[Element lookup records]
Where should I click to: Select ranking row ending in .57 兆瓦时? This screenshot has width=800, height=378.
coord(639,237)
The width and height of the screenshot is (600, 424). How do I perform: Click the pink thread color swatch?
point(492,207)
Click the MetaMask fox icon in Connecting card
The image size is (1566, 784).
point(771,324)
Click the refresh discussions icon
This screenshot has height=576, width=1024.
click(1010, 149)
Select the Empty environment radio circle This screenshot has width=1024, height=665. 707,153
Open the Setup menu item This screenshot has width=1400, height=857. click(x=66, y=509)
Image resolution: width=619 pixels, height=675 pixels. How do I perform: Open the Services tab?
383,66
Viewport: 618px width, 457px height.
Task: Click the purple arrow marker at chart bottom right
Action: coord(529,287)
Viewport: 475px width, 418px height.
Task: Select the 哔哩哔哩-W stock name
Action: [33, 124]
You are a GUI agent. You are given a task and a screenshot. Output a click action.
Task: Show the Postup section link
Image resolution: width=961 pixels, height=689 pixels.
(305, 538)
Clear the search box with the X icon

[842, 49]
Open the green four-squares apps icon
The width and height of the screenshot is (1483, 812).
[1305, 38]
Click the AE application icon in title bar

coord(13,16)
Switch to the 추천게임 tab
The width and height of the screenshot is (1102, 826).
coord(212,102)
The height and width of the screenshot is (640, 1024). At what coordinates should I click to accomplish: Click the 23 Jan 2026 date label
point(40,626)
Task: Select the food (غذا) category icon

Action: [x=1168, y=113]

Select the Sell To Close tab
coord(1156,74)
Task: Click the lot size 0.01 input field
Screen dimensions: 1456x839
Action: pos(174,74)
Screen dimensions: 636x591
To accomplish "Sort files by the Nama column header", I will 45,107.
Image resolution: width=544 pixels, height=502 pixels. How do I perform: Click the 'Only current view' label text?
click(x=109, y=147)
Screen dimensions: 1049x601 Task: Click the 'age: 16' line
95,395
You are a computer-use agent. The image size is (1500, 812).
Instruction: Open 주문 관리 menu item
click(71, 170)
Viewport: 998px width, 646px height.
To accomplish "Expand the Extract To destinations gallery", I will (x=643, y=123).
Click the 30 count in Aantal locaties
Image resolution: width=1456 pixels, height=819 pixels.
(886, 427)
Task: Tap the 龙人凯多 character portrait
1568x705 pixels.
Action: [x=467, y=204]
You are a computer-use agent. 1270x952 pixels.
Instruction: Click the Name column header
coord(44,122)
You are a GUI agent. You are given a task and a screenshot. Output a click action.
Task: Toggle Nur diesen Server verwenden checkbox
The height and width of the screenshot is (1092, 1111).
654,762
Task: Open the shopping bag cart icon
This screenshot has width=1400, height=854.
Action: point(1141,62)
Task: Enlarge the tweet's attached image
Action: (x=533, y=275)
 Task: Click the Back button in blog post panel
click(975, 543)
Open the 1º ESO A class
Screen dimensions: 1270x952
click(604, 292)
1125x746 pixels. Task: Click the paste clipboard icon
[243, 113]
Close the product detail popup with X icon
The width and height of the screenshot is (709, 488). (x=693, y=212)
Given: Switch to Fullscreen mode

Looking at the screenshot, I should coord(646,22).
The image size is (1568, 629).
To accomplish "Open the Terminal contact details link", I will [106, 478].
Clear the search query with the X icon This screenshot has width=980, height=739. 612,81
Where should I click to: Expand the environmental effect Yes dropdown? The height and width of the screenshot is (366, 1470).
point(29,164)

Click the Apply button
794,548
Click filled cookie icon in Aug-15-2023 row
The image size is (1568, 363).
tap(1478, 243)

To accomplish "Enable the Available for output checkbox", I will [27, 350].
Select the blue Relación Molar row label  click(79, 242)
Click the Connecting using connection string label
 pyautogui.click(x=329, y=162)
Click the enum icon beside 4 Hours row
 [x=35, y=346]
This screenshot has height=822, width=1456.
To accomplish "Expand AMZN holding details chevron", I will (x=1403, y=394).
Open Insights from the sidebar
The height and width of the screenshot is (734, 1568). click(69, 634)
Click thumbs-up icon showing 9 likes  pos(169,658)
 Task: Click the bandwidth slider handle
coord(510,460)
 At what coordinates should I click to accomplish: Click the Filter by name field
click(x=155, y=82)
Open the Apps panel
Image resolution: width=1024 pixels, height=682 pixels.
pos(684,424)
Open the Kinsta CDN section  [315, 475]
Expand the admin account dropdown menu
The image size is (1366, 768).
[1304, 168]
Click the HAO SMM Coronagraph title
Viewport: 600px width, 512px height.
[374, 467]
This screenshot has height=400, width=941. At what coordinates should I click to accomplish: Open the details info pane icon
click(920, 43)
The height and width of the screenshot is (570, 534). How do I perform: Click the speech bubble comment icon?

REQUEST:
Rewrite the stretch of the records from the line that contains "Screen dimensions: 1049x601" through the line that contains "will [27, 350].", swapping "checkbox" for "tick box" and leaving everything else as it is.

ANSWER FOR THIS EXERCISE:
Screen dimensions: 1049x601 Task: Click the 'age: 16' line
95,395
You are a computer-use agent. The image size is (1500, 812).
Instruction: Open 주문 관리 menu item
click(71, 170)
Viewport: 998px width, 646px height.
To accomplish "Expand the Extract To destinations gallery", I will (x=643, y=123).
Click the 30 count in Aantal locaties
Image resolution: width=1456 pixels, height=819 pixels.
(886, 427)
Task: Tap the 龙人凯多 character portrait
1568x705 pixels.
Action: [x=467, y=204]
You are a computer-use agent. 1270x952 pixels.
Instruction: Click the Name column header
coord(44,122)
You are a GUI agent. You are given a task and a screenshot. Output a click action.
Task: Toggle Nur diesen Server verwenden tick box
The height and width of the screenshot is (1092, 1111).
654,762
Task: Open the shopping bag cart icon
This screenshot has width=1400, height=854.
Action: point(1141,62)
Task: Enlarge the tweet's attached image
Action: (x=533, y=275)
 Task: Click the Back button in blog post panel
click(975, 543)
Open the 1º ESO A class
Screen dimensions: 1270x952
click(604, 292)
1125x746 pixels. Task: Click the paste clipboard icon
[243, 113]
Close the product detail popup with X icon
The width and height of the screenshot is (709, 488). (x=693, y=212)
Given: Switch to Fullscreen mode

Looking at the screenshot, I should coord(646,22).
The image size is (1568, 629).
To accomplish "Open the Terminal contact details link", I will [106, 478].
Clear the search query with the X icon This screenshot has width=980, height=739. 612,81
Where should I click to: Expand the environmental effect Yes dropdown? The height and width of the screenshot is (366, 1470).
point(29,164)

Click the Apply button
794,548
Click filled cookie icon in Aug-15-2023 row
The image size is (1568, 363).
tap(1478, 243)

To accomplish "Enable the Available for output tick box", I will [27, 350].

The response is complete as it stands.